Numa passagem chega a afirmar que “a disciplina econômica se desvinculou de sua base adequada, que é o estudo do bem estar humano.”

No livro com Case mostra que nos Estados Unidos houve um crescimento assustador de mortes advindas de suicídios, drogas e alcoolismo nos últimos anos. E chama a atenção para o fato de que na busca de maior rendimento financeiro, na globalização, não se levou em consideração aspectos relevantes para a vida humana. A destruição de empregos que fez com que pessoas não tivessem espaços produtivos em suas localidades, fez com que se perdesse motivação de vida. A isso chamaram de “mortes de desespero”. Considerar apenas a lógica da remuneração dos empreendimentos, levaria a esse estado de coisas. As ambições e desejos das pessoas contam.

Também, ao chamar a atenção, já no último livro, da recuperação atual da economia americana, mostra que a expectativa de vida diminui nos dias que correm em segmentos importantes das atividades naquele país e as pessoas estão se matando devido aos efeitos psíquicos de recessões. O que demonstra que o desenvolvimento de uma sociedade não pode ser apenas analisado pela evolução do PIB ou da consolidação de grandes empresas multinacionais.

Em síntese, defende que ao analisar uma sociedade apenas pelo crescimento monetário perde-se a razão de ser da ciência, qual seja a busca do bem estar humano, assentado  numa vivência emocionalmente equilibrada em uma comunidade que conheça e onde tenha confiança e perspectivas em seus empregos, em suas razões de vida.

Joseph Stiglitz, para mim, um dos maiores economistas dos tempos atuais. Prêmio Nobel de Economia em 2001. Com formação sólida, diria eu “keynesiano nos anos recentes”, e uma didática fantástica, aborda com clareza o desenvolvimento econômico e suas perspectivas.

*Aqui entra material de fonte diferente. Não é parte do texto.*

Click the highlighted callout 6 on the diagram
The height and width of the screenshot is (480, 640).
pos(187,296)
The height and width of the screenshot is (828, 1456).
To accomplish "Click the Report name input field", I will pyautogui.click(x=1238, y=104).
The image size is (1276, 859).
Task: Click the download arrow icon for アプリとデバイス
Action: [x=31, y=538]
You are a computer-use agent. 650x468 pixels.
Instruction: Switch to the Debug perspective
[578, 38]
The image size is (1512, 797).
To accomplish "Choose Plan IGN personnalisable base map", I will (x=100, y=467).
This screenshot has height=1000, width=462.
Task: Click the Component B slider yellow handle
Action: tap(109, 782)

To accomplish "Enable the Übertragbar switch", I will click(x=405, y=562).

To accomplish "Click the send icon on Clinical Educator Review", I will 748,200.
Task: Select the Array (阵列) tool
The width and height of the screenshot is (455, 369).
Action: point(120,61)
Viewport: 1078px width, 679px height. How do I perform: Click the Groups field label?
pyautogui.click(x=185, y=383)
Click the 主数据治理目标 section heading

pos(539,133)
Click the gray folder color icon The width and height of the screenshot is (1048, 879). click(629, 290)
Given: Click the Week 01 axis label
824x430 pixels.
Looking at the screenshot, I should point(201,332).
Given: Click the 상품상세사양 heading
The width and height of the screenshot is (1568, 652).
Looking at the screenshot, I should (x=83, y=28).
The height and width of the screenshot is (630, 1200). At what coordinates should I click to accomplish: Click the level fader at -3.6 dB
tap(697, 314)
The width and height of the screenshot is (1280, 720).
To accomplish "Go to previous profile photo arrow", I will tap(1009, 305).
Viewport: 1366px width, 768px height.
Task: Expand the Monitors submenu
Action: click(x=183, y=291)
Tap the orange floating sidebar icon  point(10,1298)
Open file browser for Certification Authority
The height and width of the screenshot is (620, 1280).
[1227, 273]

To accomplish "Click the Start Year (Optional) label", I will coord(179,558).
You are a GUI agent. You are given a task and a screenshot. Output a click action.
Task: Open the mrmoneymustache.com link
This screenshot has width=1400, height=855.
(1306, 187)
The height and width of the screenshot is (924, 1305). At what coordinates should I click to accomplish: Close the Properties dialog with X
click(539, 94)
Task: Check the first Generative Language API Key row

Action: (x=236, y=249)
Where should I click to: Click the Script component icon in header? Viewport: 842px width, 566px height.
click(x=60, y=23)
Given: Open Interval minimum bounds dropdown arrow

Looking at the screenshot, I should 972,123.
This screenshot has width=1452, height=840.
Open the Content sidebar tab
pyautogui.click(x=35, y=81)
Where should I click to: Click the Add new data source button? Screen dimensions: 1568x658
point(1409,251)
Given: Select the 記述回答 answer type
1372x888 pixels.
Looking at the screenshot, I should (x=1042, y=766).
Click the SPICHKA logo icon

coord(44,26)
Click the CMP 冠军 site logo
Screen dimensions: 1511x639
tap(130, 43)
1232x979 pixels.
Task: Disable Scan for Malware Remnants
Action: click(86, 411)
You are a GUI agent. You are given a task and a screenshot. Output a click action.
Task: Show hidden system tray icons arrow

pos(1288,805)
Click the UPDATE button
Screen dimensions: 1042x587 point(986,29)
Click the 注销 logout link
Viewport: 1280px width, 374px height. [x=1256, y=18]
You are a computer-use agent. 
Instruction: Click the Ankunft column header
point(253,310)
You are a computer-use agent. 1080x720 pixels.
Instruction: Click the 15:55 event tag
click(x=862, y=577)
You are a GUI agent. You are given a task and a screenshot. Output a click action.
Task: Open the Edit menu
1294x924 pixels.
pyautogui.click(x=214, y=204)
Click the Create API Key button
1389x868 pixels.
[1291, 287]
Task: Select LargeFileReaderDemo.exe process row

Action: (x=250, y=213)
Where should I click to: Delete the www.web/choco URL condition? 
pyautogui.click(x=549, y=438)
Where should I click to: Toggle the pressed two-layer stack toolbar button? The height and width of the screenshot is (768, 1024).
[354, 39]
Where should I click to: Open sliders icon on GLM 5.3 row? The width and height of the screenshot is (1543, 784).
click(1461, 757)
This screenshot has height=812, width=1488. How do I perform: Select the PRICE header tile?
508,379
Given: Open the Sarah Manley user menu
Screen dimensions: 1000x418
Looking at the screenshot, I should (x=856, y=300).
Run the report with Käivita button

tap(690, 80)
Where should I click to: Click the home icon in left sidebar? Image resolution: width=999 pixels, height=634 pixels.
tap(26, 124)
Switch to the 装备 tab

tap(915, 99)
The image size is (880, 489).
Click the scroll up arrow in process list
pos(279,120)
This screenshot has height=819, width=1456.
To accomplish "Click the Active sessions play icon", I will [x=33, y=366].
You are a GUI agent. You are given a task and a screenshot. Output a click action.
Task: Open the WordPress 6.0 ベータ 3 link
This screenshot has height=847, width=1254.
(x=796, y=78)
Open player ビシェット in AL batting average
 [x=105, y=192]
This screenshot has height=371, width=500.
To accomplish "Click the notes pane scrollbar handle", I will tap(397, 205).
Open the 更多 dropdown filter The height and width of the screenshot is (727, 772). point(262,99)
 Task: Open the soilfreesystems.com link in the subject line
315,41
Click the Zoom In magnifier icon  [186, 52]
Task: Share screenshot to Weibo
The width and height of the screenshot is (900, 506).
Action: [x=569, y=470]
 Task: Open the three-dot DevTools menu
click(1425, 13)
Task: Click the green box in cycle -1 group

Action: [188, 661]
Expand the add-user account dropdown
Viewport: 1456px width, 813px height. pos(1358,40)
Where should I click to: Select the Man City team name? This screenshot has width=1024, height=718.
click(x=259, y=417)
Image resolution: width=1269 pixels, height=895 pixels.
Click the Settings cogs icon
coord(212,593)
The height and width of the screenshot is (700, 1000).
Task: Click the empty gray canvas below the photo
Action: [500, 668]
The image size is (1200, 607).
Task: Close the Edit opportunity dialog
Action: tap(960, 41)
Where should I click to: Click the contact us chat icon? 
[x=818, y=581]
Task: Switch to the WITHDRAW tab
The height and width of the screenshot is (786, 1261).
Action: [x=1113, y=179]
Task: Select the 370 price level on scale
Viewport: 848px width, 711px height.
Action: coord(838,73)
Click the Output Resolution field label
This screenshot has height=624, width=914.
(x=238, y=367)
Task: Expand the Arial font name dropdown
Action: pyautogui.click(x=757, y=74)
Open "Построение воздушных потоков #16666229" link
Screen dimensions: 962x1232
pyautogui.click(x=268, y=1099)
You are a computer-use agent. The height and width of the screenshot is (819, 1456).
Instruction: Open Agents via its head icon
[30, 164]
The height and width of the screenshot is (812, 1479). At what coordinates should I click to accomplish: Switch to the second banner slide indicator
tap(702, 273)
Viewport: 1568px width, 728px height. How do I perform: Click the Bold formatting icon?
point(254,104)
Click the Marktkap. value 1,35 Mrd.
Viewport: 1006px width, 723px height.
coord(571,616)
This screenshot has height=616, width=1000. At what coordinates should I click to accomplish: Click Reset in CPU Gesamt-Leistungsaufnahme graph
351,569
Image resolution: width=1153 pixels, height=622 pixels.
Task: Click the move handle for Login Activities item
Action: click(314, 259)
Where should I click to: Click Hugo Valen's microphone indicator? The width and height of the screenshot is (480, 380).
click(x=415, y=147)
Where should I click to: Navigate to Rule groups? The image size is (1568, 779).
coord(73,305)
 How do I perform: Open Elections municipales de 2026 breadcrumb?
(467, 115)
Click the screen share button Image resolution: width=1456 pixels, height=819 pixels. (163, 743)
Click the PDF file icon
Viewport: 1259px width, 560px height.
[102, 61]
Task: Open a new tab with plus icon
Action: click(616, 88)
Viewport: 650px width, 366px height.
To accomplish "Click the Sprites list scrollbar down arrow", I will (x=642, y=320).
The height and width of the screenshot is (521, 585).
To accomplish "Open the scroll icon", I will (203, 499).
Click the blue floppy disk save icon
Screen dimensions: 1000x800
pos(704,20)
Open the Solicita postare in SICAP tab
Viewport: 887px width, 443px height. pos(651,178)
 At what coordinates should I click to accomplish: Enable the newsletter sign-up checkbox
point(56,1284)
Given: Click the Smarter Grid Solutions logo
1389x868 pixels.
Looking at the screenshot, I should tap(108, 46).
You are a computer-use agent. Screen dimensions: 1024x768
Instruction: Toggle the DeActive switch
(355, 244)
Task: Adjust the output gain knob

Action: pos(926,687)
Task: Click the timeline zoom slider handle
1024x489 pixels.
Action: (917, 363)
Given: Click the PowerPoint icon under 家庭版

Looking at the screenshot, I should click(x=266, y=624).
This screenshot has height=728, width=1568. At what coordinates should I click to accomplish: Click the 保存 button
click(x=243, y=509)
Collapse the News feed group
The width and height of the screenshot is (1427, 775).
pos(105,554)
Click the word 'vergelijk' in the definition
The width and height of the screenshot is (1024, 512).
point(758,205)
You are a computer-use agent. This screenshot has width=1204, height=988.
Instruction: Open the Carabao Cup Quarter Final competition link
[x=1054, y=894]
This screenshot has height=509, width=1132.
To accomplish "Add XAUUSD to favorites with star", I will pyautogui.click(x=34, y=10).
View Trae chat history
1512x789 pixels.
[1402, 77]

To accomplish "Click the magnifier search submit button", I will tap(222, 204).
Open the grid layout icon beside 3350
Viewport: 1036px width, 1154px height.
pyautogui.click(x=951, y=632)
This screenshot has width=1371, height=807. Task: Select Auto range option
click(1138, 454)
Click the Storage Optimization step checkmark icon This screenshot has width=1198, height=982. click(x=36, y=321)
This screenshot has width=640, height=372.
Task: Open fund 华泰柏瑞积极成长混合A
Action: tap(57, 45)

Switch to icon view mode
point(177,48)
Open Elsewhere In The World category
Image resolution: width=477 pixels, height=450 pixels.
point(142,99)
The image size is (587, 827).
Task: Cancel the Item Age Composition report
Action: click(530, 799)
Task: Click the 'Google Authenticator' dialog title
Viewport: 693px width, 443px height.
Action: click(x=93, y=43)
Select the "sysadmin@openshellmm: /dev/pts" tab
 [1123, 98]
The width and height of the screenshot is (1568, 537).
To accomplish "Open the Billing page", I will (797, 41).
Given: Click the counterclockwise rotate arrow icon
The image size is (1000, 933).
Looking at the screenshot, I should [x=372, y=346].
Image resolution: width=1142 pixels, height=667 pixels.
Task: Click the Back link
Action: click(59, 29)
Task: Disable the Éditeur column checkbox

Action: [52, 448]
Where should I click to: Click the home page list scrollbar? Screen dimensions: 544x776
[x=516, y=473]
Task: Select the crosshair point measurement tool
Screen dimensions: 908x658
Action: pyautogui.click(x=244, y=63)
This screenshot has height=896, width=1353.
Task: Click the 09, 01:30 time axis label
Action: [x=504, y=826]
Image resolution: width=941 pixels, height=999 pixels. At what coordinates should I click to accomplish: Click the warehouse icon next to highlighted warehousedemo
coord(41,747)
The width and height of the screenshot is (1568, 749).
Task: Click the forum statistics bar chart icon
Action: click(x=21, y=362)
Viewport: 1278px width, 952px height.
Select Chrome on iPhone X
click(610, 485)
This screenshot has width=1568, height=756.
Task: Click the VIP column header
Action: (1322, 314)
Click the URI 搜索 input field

16 de outubro de 2023. Programa Roda Viva. É sabatinado por uma pleiade de jornalistas. Muitas perguntas interessantes. Vou me ater às feitas por um profissional empavonado, cheio de verdades, que procura colocá-lo em situações embaraçosas, todas foram oportunidades para termos aulas muito apropriadas sobre a economia brasileira atual.

Primeiro ideia pré-concebida do jornalista. O Estado é ente nocivo a economia, suas intervenções sempre seriam inadequadas para o livre funcionar dos mercados.

De maneira didática explica o que significa demanda efetiva, como o Estado é necessário, gerando estímulos de demanda e regulando os monopólios, além de fazer investimentos em inovação, principalmente em países em desenvolvimento, para alavancar o desenvolvimento. Cria condições para os investimentos e aumento do emprego.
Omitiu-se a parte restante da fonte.